[Exercise inputs Boundary: Start]
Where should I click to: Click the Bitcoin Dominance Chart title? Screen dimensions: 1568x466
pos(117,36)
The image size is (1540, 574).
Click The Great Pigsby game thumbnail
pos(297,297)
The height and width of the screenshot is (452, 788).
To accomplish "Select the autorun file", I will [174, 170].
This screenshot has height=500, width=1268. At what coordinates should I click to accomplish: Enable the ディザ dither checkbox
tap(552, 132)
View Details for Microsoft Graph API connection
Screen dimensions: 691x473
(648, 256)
[Exercise inputs Boundary: End]
> **Exercise directions**
Without changing a single word, reproduce the entries above.

> **Task output**
Where should I click to: Click the Bitcoin Dominance Chart title? Screen dimensions: 1568x466
pos(117,36)
The image size is (1540, 574).
Click The Great Pigsby game thumbnail
pos(297,297)
The height and width of the screenshot is (452, 788).
To accomplish "Select the autorun file", I will [174, 170].
This screenshot has height=500, width=1268. At what coordinates should I click to accomplish: Enable the ディザ dither checkbox
tap(552, 132)
View Details for Microsoft Graph API connection
Screen dimensions: 691x473
(648, 256)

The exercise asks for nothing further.